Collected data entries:
*** Block opens ***
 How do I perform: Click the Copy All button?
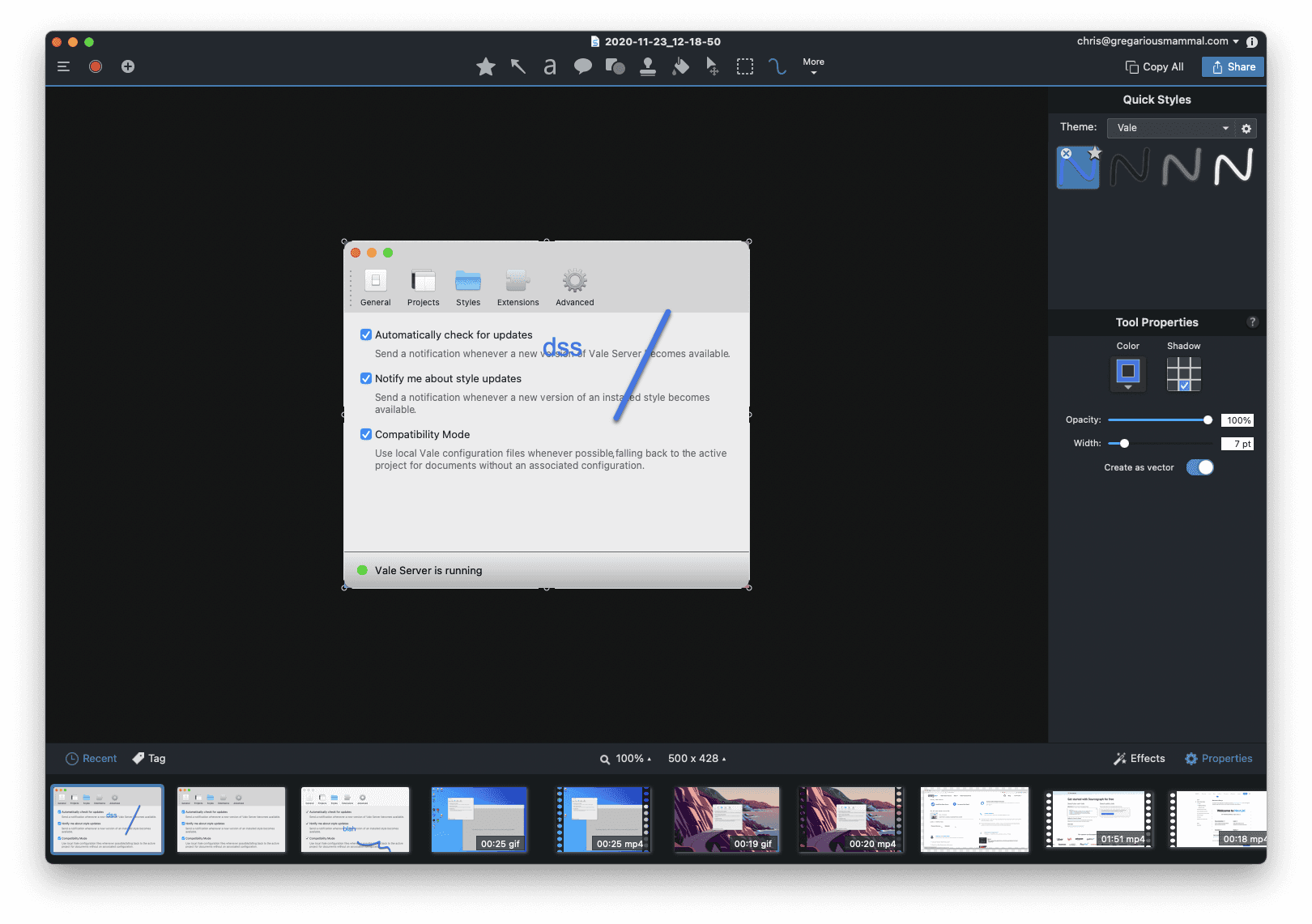pyautogui.click(x=1154, y=67)
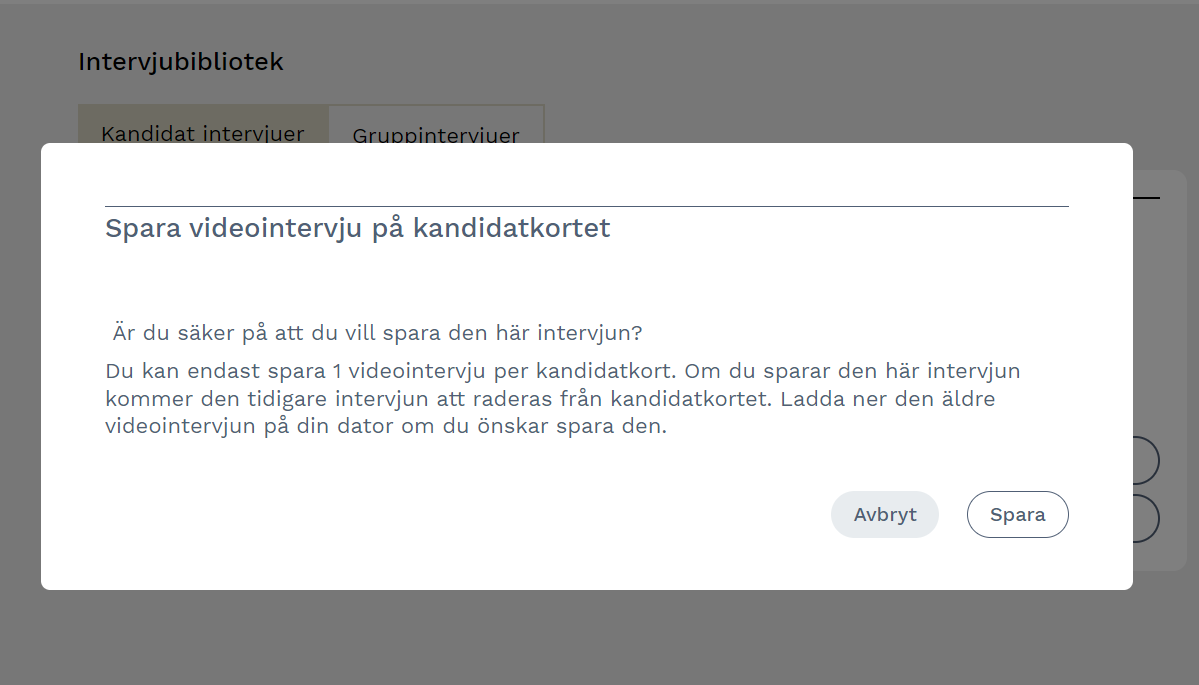1199x685 pixels.
Task: Click the dimmed backdrop below the dialog
Action: (600, 637)
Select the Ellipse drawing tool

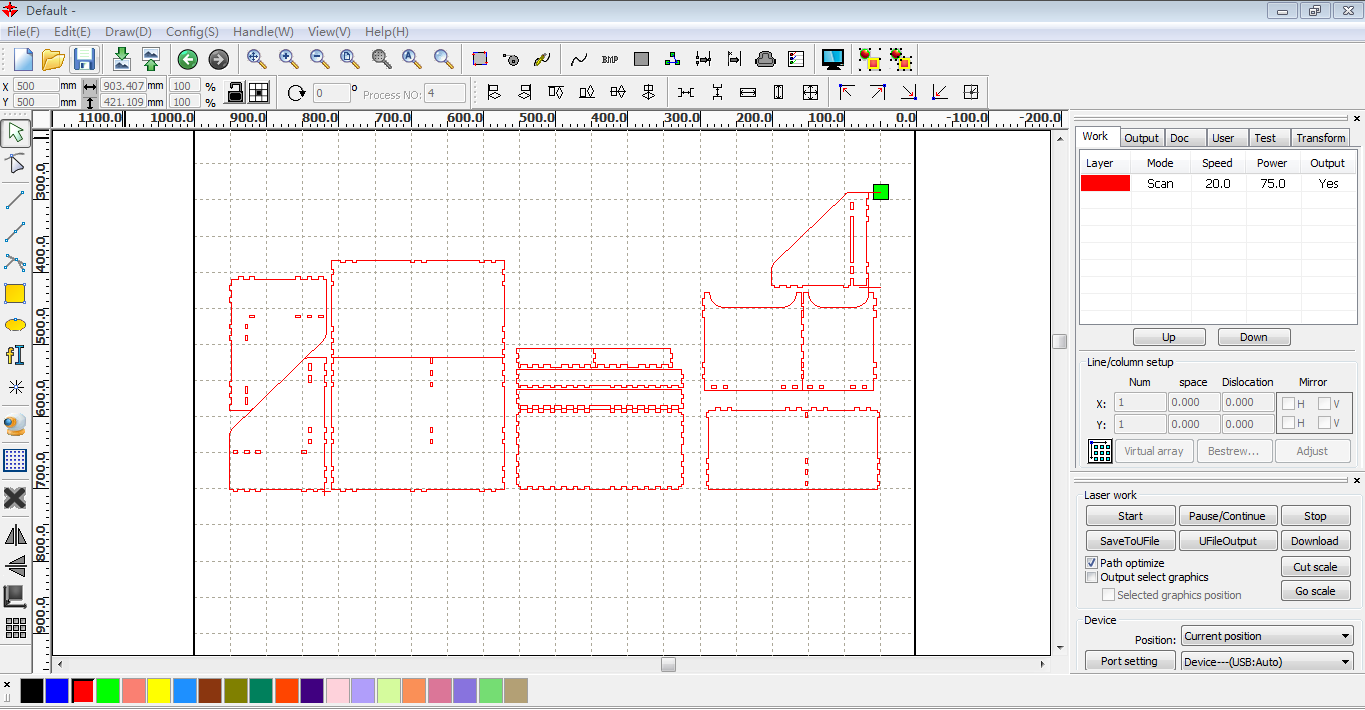click(x=15, y=325)
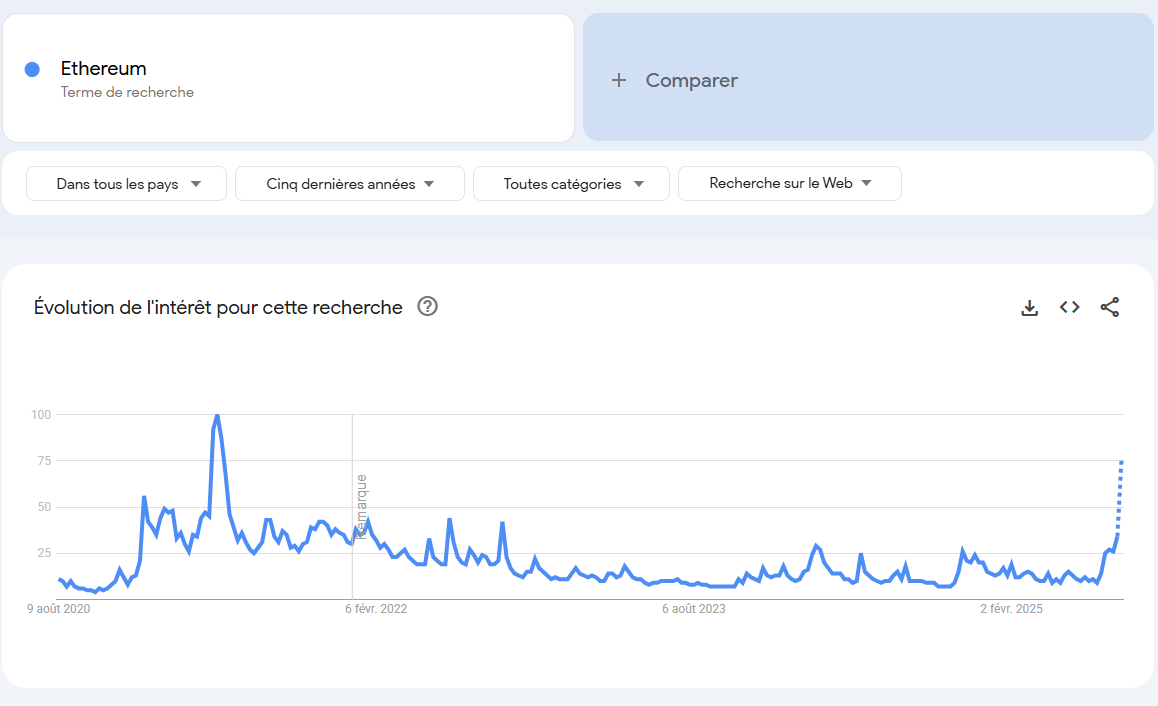The image size is (1158, 706).
Task: Open the 'Dans tous les pays' dropdown
Action: click(126, 183)
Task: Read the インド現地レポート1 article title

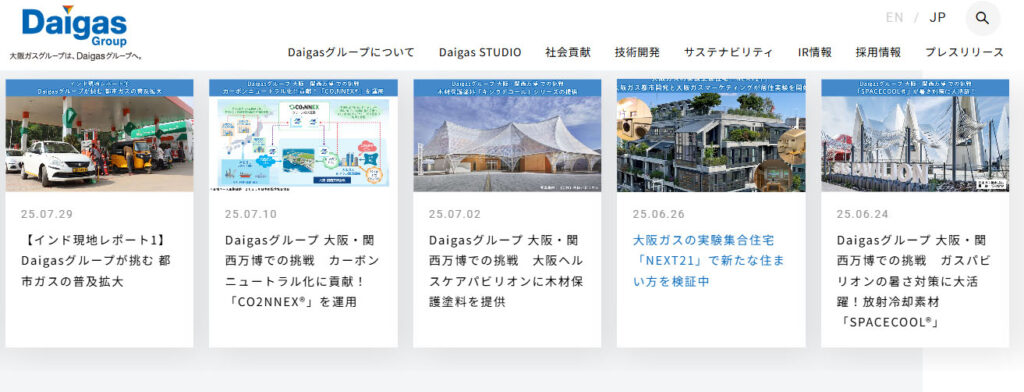Action: coord(96,261)
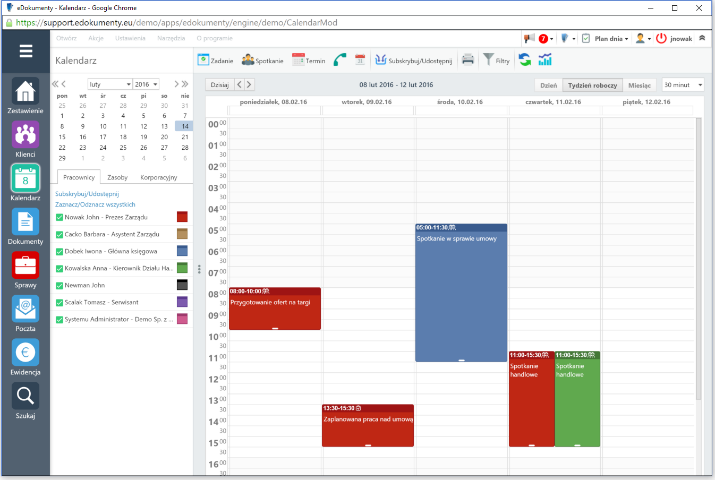Click the printer icon in toolbar

coord(468,60)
*** Block closes ***
• YOUR TASK: The entries above should be retyped exactly, minus any pictures.

• EXERCISE OUTPUT:
 How do I perform: Click the Copy All button?
pyautogui.click(x=1154, y=67)
1199x685 pixels.
Task: Click the dimmed backdrop below the dialog
Action: (600, 637)
Select the Ellipse drawing tool

click(x=15, y=325)
The image size is (1158, 706).
Task: Open the 'Dans tous les pays' dropdown
Action: click(126, 183)
Task: Read the インド現地レポート1 article title

Action: coord(96,261)
Click the printer icon in toolbar

coord(468,60)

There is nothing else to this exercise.